Saliva contains many of the same molecules (biomarkers) found in blood that are already being used for diagnostics. Unlike blood, however, saliva has the advantage of being easy to collect. Further advantages of salivary diagnostics include:
- Fast – results can be obtained within minutes to detect or monitor the progression of a disease or the maintenance of health.
- Safe – collecting saliva is non-invasive and easily performed, without the risk of bleeding or infection that can occur with blood draws.
- Repeatable – regular saliva sampling can be used to monitor health or follow the progression of a disease or disorder over time.
- Cost effective – well suited for use in places where health and energy resources may be limited; could have a major impact on the costs and outcomes of healthcare services in rural and urban areas.
How is NIDCR Investing in Salivary Diagnostics Research?
NIDCR supports basic, translational, and clinical research studies to advance the development and use of salivary biomarkers and devices that use saliva samples to easily, accurately, and rapidly detect diseases or monitor health status.
NIDCR invested $3 million into salivary diagnostics research in fiscal year 2017
Examples of NIDCR-supported research include:
- Oral cancers – supporting basic research to identify HPV-related oral cancer biomarkers in saliva; HPV status impacts a patient’s response to cancer treatment and survival.
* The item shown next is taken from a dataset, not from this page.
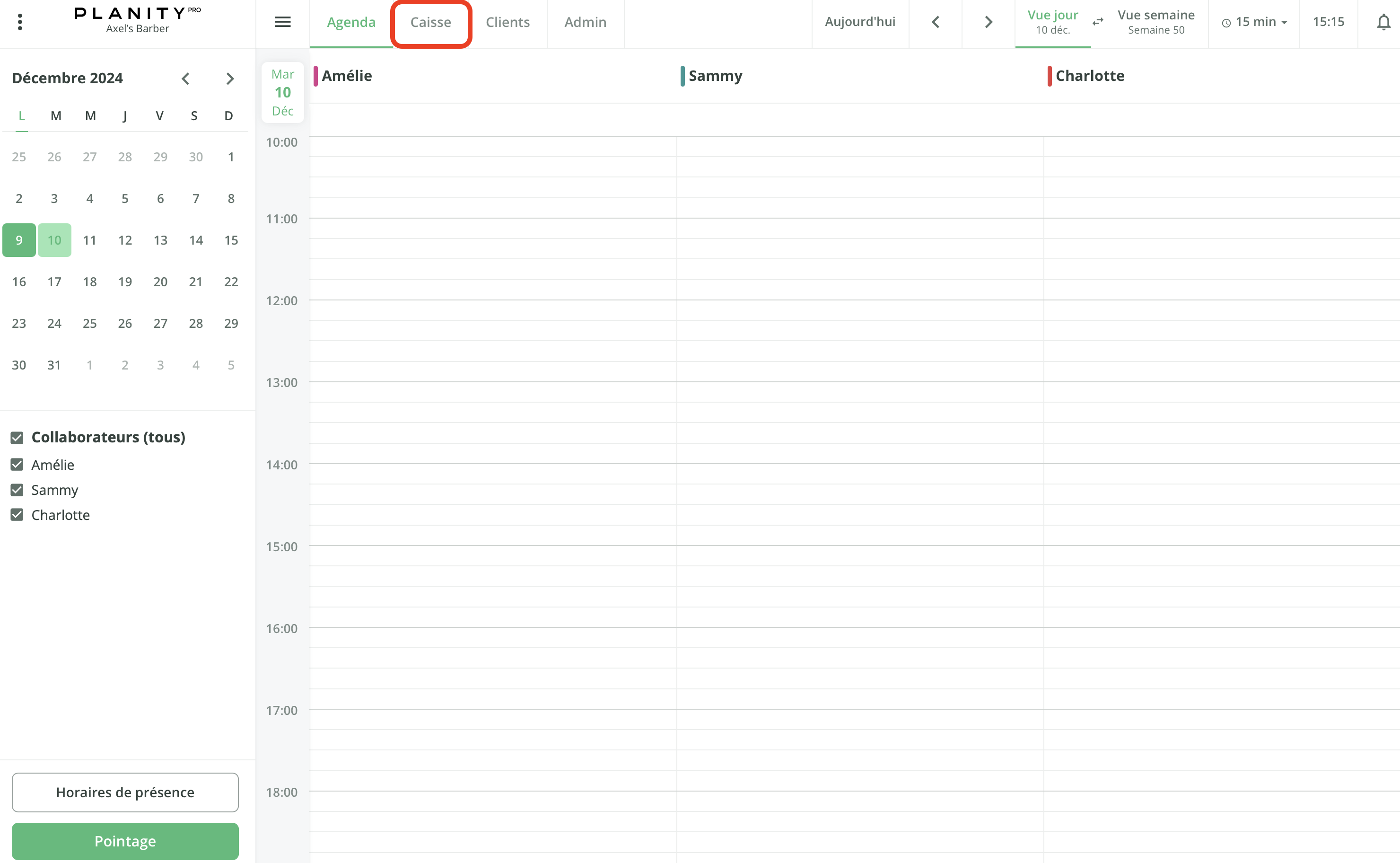Open the Caisse tab
The image size is (1400, 863).
[x=431, y=22]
- Sleep disorders – exploring the potential of an orally implanted device to monitor hourly levels of the sleep hormone melatonin.
- HIV – developing a simplified system that detects anti-HIV antibodies and viral genetic information in a single specimen of blood or saliva.
- Sjögren’s syndrome – building a new, compact sensor to capture and analyze salivary biomarkers for Sjögren’s syndrome, an autoimmune disease that damages salivary glands.
- Zika virus – adapting existing technologies to detect Zika virus rapidly in saliva.
- Pre-cancerous oral lesions – developing a device to assist in chair-side detection and monitoring of suspicious lesions.
- Psychological stress – creating a wearable oral sensor that supports real-time monitoring of the stress hormone cortisol in saliva.